La Comisión Interamericana de Derechos Humanos (CIDH), dependiente de la OEA, condenó el «uso desproporcionado de la fuerza policial y militar» en la masacre de Sacaba, en el departamento de Cochabamba, donde fueron asesinados cinco siete trabajadores cocaleros y decenas quedaron con heridas graves, tras ser reprimidos con gases lacrimógenos y balas de plomo.

La CIDH recordó al gobierno autoproclamado de Jeanine Áñez que el Estado tiene la «obligación de asegurar el derecho a la vida e integridad física de quienes protestan pacíficamente».

La masacre ocurrió horas después de que el titular de la OEA, Luis Almagro, se comunicara con la presidenta autoproclamada para darle el apoyo del organismo regional, con sede en Washington, y tres días después de que el propio Almagro asegurara que el golpe de Estado en Bolivia lo había dado Evo Morales. 

«Las armas de fuego deben estar excluidas de los dispositivos utilizados para el control de las protestas sociales», advirtió la CIDH en su comunicado, pocas horas después de conocerse la masacre.

Mientras tanto las imágenes que llegan desde Bolivia tomadas por periodistas argentinos y algunos pocos locales que lograron captarlas revelan el salvajismo con que la dictadura militar de Jenaine Añez reprime al verdadero pueblo boliviano, al indígena y campesino que es la mayoría.

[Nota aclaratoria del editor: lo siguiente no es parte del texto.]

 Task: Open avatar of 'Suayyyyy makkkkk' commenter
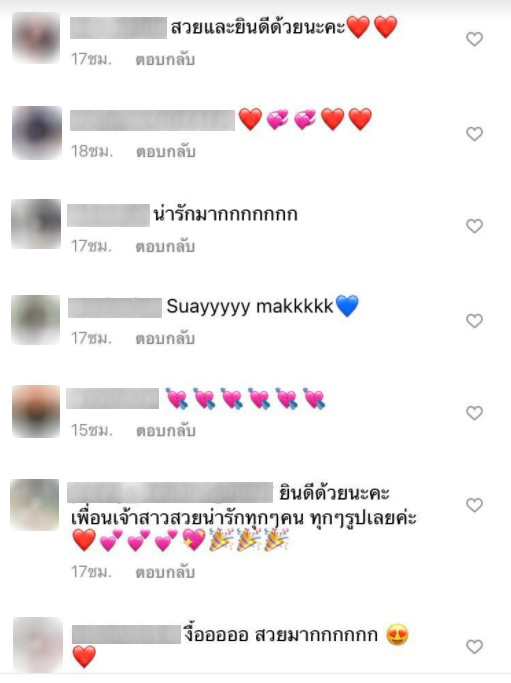(x=36, y=320)
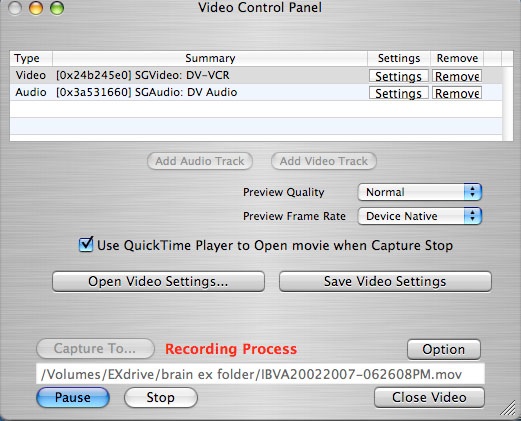The height and width of the screenshot is (421, 521).
Task: Click the Type column header
Action: click(31, 58)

Los heridos llegaron por decenas al hospital regional de Sacaba, minutos después de que fuerzas identificadas con el régimen dictatorial abrieran fuego indiscriminado contra centenares de personas que marchaban pacíficamente hacia La Paz para reclamar la renuncia de Añez

Tambien fueron trasladados al mismo hospital los siete campesinos asesinados por las fuerzas de la dictadura militar, numero que es el que se pudo confirmar hasta el momento.

No obstante la violencia salvaje desplegada por las fueras militares adictas a la dictadura, en la noche del viernes, miles de campesinos y mineros seguían marchando hacia Potosí para sumarse a la resistencia y evitar que se concrete una masacre similar a la de Cochabamba.